Hi Rob,
The SSO activity has been somewhat dormant for a couple months now, but is probably can be resurrected if someone (you?) volunteers to shepherd the effort.
As it turns out, Dan Libby of videntity.org just 20 minutes ago published a MediaWiki patch to allow for OpenID-based SSO.
http://wiki.www.videntity.org/wiki/MediaWiki_OpenID_Patch
If someone (you?) were to say, implement a LID server and client for MediaWiki, that would give it a big head start over other potential solutions.
You are probably right, but from my perspective, this isn't a matter of a "land grab" before "the other guy" gets too much market share with their protocol, whatever it may be ;-) [I might be exaggerating your point here ...]
In my mind, the question is "what can we do to reduce the number of usernames and passwords that users have to use, how can be increase user convenience, how can we reduce spam and other bad stuff, how can we build cool new social stuff" on top of what hopefully will be a globally interoperable, privacy-protected, user-controlled identity infrastructure that pretty much everybody can buy into. We're trying to proactively do our part here ...

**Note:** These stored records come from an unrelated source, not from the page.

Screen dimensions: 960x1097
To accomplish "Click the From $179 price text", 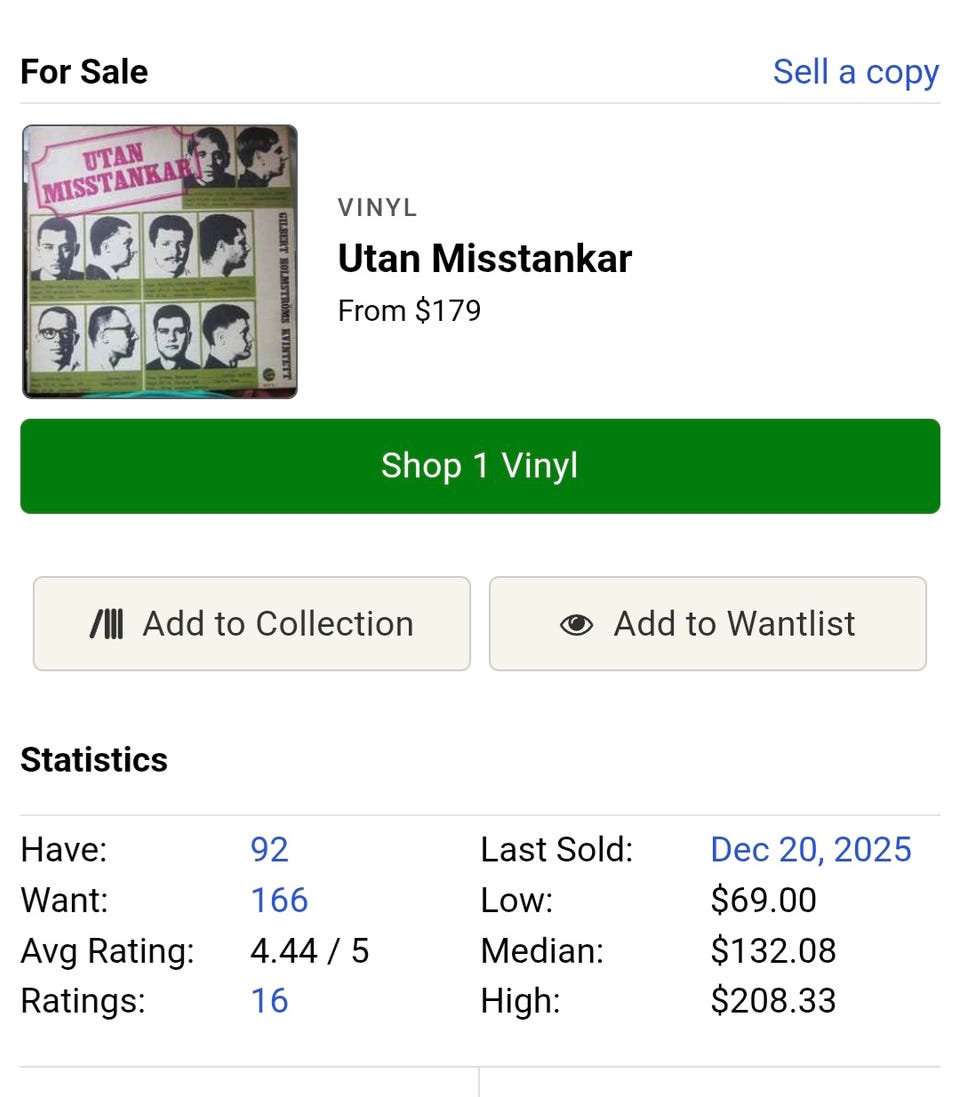I will click(x=409, y=311).
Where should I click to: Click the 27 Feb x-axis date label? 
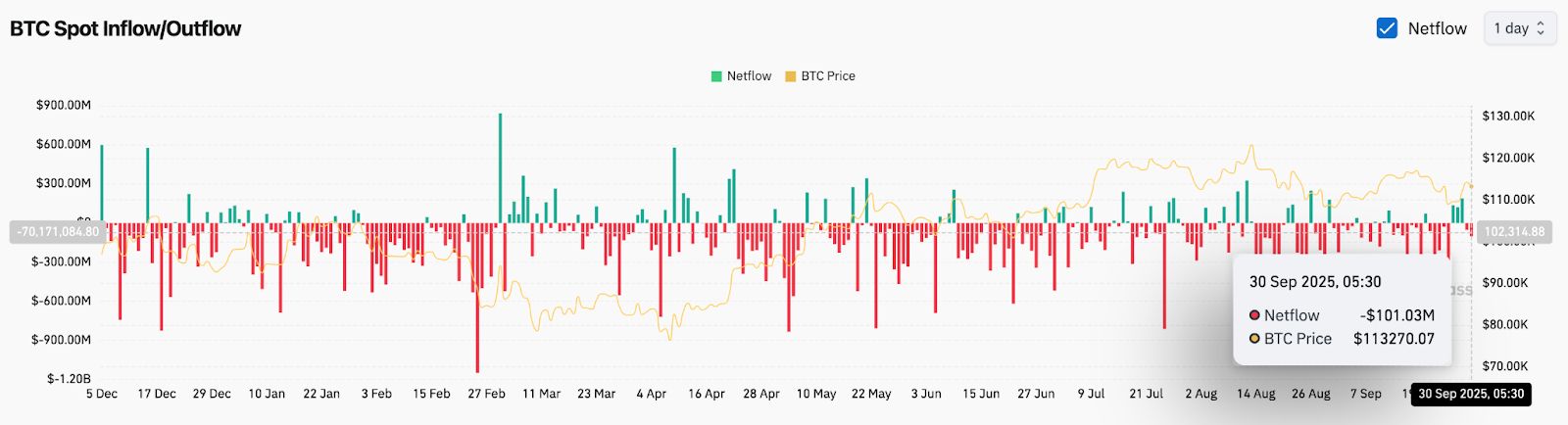(486, 394)
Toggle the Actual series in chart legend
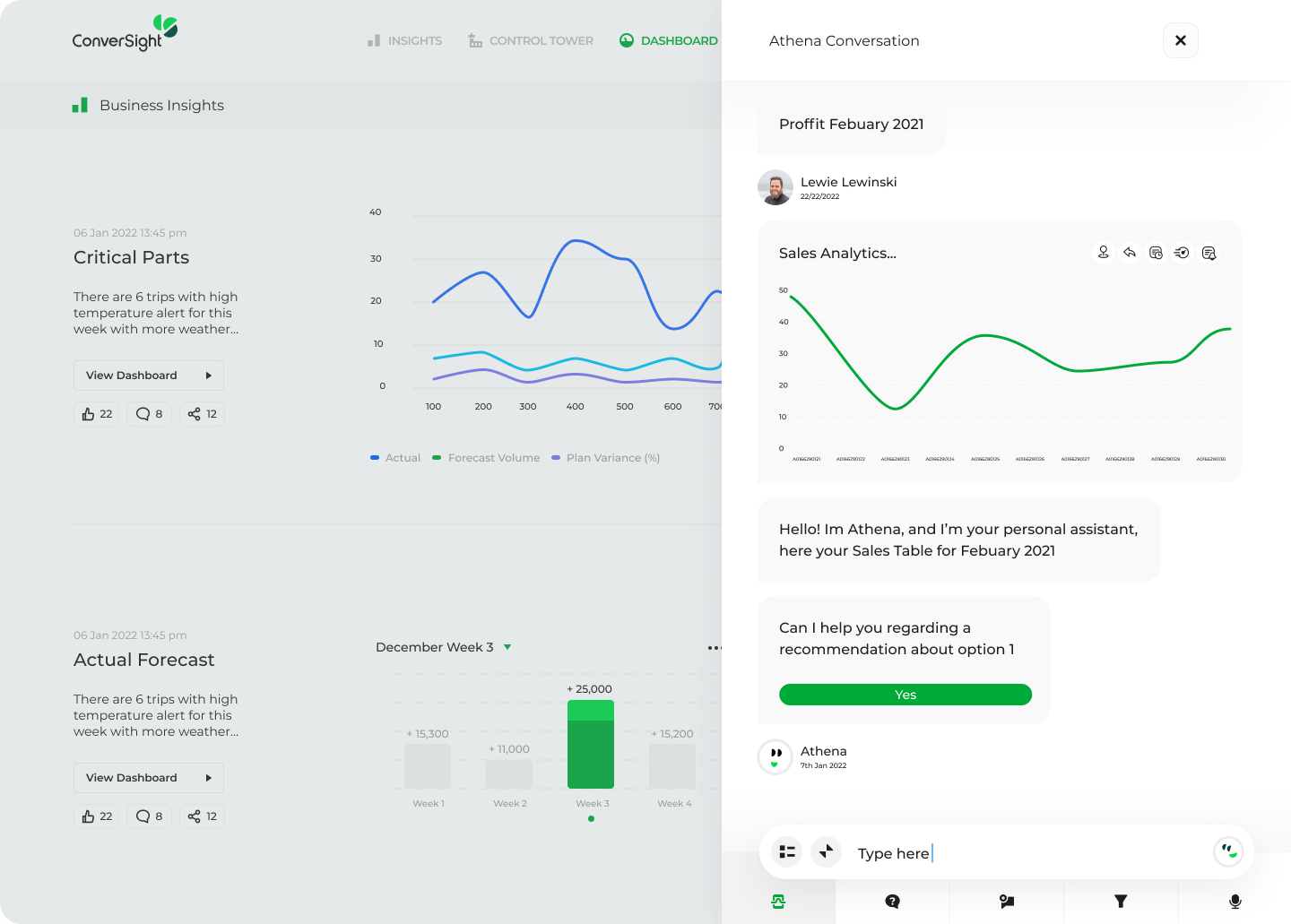1291x924 pixels. click(x=395, y=458)
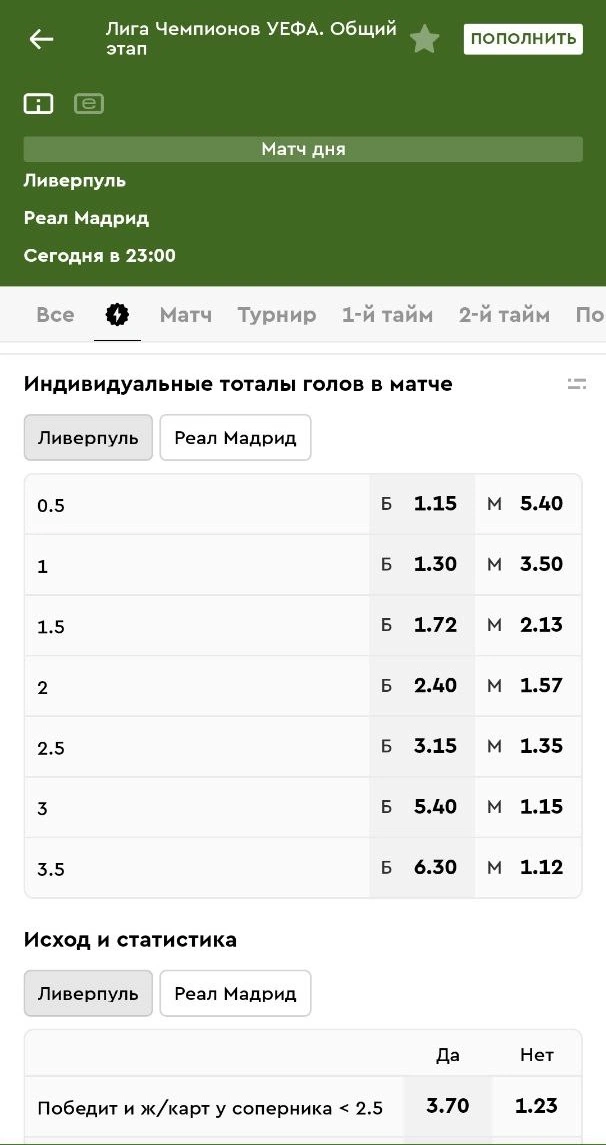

It wouldn't be the simplest solution to intra-Wikimedia SSO, but it would work, assuming that the LID libraries are mature enough to deal with Wikimedia's demands. If such a solution were to get substantial testing outside of the Wikimedia realm of servers, that would be a big argument for the maturity of the solution.
You are making a good point, and this is one of the reasons I posted to the list here -- how would one get any of this deployed with acceptably low risk to the operation of wikipedia? And for my own better understanding: how has that been done in the past by this project?